2003年 日経BP・BizTech図書賞
発行元 : 日経BP社
内容紹介
先端技術開発をめぐって巨額マネーが飛び交うアメリカ特許市場。その存立基盤を150年にわたって支え、ときに凶暴なまでの影響力を発揮してきた異端の法理「均等論」の正当性を真っ向から争った特許侵害訴訟「フェスト社VS焼結金属鉱業事件」への密着取材。複雑な特許制度の仕組みと実務を平易な文章で明快に解説してあるので、ビジネスマンのための特許入門書としても最適。
高岡亮一 著
四六判 /352ページ
ISBN : 4-8222-4312-5
前書きからの抜粋
「世界中で特許紛争が頻発する昨今、フェスト事件ほど大きなインパクトを与えた特許紛争は過去にはなかったように思う。フェスト事件は現存する百二十万件のアメリカ特許の価値を著しく変動させ、特許を巡る企業の勢力地図を塗り替えてしまった。フェスト事件が社会的に注目された二〇〇〇年から二〇〇二年にかけて、弁理士はフェスト事件についてのニュースレターを号外のように配りまくり、講演やワークショップを盛んに行った。フェスト事件はビジネス特許ブームに代わって業界の主役となり、「フェスト」は業界の流行語となった。
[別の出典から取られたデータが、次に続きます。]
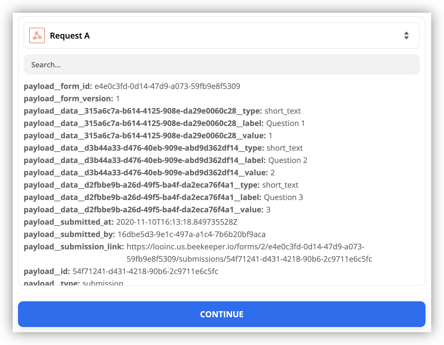Select the payload__id row
Screen dimensions: 444x345
pyautogui.click(x=121, y=271)
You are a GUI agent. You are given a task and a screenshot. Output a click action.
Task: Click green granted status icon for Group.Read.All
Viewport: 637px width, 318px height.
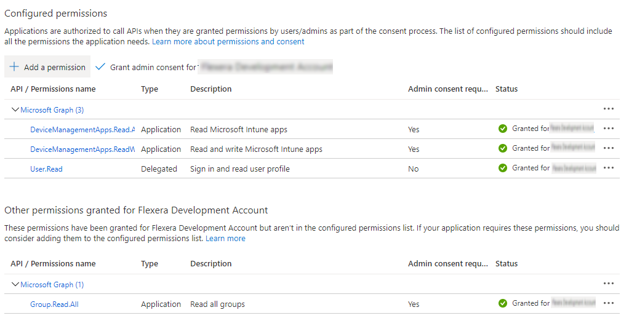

フェスト事件の争点は「均等論」である。均等論は近寄りがたい特許法の奥義と思われているようだが、実際は専門家ではなくても理解できる比較的明快な法理である。均等論は発明者を悪意のコピイストから守る最後の砦でありながら、特許制度の安定を揺るがす悪魔の顔を持つ。均等論は一五〇年にわたってアメリカの特許制度の中で脈々と継承されてきた。均等論を知らずして、特許戦略を語ることはできない。
本書での私の試みは、十四年もわたるフェスト事件の経過を追いながら、均等論の善悪の二面性を浮かび上がらせることである。そして、フェスト事件の騒動の中で人々がいったい何を失い、何を得たのか、を明らかにすることである。さらに、アメリカ最高裁判所が示した均等論についてファイナル・ルールを整理することにある。
本書は、また特許制度の「入門書」を意識して執筆した。フェスト事件という熾烈な特許紛争の経過を辿りながら、最後まで読めば、アメリカの特許制度の特徴も理解できるように配慮した。特許の専門家だけではなく、一般のビジネスマンにも十分に読み通すことができるものと思う。特許の専門用語には適宜説明を挿入し、巻末にも用語集を設けた。」